A ré entidade patronal aceitou a existência e caracterização do acidente como de trabalho e o nexo de causalidade entre as lesões e o mesmo e não aceitou pagar ao sinistrado qualquer pensão ou indemnização, por entender ter transferido para aquela companhia de seguros toda a sua responsabilidade.
i) O sinistrado nasceu em 23 de Agosto de 1974.
j) No dia e hora referidos em a), o sinistrado estava a carregar portas basculantes para um veículo da ré M....., Ld.ª, cumprindo ordens que lhe foram dadas nesse sentido.
l) Cada uma daquelas portas pesava cerca de 150 Kg.
m) O sinistrado efectuava aquele trabalho com o auxílio de um colega que estava em cima do veículo e de outro que se encontrava no solo, junto de si.
n) Este e o sinistrado levantavam cada uma das portas em força e moviam-na para o interior do veículo, apoiado numa das extremidades da mesma.
o) O sinistrado empurrava cada uma das portas com o seu tronco.
p) Foi depois de terem procedido ao carregamento de cerca de 16 portas que o sinistrado foi acometido de fortes dores na zona do abdómen.
q) Essas dores impossibilitaram-no de continuar a trabalhar.
q) Por via das lesões referidas em e), o sinistrado esteve totalmente impossibilitado de trabalhar desde a data referida em a) até 29.2.2000.
r) Em Agosto de 2000, ainda derivado daquelas lesões, o sinistrado sofreu uma infecção.
s) Essa infecção obrigou ao seu internamento no Hospital de ....., durante quatro dias.
t) O sinistrado sofre ainda oscilações de temperatura, tendo de ser medicado.

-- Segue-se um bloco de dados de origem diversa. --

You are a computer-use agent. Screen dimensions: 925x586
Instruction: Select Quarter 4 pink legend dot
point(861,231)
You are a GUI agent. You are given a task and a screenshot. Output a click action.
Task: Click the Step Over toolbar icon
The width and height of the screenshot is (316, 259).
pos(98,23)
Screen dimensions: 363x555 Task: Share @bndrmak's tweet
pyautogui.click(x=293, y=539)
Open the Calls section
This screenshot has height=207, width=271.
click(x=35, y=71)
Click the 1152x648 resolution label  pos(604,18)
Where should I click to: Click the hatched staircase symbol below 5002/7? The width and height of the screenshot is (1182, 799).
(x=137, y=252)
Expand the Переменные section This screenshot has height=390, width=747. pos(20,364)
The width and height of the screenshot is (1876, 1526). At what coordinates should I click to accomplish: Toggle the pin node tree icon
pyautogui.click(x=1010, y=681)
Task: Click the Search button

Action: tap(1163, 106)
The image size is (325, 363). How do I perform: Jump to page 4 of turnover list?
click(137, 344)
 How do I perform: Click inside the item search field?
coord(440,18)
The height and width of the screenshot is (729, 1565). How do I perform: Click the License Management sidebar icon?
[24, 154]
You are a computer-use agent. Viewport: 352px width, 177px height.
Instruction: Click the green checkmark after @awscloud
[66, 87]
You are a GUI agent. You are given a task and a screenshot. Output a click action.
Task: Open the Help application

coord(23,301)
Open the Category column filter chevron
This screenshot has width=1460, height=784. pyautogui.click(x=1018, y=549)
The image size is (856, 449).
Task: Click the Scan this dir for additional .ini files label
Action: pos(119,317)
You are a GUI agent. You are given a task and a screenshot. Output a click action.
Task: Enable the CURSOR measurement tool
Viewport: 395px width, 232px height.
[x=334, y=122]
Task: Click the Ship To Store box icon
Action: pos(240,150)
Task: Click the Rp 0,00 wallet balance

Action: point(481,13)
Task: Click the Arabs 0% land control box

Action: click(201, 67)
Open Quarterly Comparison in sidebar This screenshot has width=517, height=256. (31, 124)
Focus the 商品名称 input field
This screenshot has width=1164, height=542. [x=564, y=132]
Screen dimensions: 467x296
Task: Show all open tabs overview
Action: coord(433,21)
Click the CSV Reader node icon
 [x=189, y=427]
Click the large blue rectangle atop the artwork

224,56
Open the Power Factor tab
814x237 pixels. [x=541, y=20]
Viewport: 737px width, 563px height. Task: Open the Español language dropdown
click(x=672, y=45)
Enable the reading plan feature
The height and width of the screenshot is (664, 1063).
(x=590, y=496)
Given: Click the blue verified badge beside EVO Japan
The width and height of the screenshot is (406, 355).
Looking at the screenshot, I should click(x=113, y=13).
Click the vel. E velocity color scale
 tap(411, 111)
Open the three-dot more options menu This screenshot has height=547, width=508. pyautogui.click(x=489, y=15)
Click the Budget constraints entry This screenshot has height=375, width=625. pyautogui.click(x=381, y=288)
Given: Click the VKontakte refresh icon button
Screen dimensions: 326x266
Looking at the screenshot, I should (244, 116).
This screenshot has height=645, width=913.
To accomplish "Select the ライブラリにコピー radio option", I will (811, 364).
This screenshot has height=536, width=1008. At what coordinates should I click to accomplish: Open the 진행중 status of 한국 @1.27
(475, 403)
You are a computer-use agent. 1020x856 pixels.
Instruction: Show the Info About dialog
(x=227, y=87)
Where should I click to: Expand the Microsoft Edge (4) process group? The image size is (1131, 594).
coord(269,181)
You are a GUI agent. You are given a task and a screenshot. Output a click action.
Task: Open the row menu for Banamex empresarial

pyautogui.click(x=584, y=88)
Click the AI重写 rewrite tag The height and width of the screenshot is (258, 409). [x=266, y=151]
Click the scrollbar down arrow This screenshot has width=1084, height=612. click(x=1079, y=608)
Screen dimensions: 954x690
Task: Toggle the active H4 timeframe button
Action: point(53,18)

u) O sinistrado gastou 3.270$00 nas deslocações que teve de fazer a este tribunal.
v) E por ter de vir ao tribunal deixou de ganhar 7.905$00.
x) A trombose da veia esplénica e a consequente ruptura do baço referidos em e) resultaram do esforço desenvolvido pelo sinistrado na execução da tarefa acima descrita na alíneas de j) a o).
*
A decisão proferida na 1.ª instância sobre a matéria de facto não foi impugnada. Todavia, importa que a redacção da alínea c) seja alterada, por não traduzir fielmente o tipo de contrato de seguro que foi celebrado entre as rés que foi inequivocamente um contrato de seguro na modalidade de folhas de férias, como consta dos documentos de fls. 13, 14, 100, 103, 105 e 107.
A redacção daquela alínea passará a ser a seguinte:
c) A ré M....., Ld.ª celebrou com a ré “Companhia de Seguros, S.A.” um contrato de seguro de acidentes de trabalho, na modalidade de folhas de férias, titulado pela apólice com o n.º 70.994, tendo aquela declarado, na folha de férias relativa ao mês de Outubro/99, que o sinistrado auferia 79.050$00 de retribuição e 11.000$00 de subsídio de refeição.
3. Do recurso de apelação
O objecto do recurso restringe-se a duas questões:
- saber qual a retribuição que deve servir de base de cálculo ao valor da pensão e da indemnização devidas ao sinistrado;
- saber se a seguradora é a única responsável pela reparação do acidente.
3.1 A retribuição-base
Nos termos da Base XXIII da Lei n.º 2.127, na vigência da qual o acidente ocorreu, “as indemnizações e pensões serão calculadas com base na retribuição auferida no dia do acidente, se esta representar a retribuição normalmente auferida pela vítima” (n.º 1), mas “em nenhum caso a retribuição poderá ser inferior à que resulte da lei, de despacho de regulamentação do trabalho ou de convenção colectiva” (n.º 6).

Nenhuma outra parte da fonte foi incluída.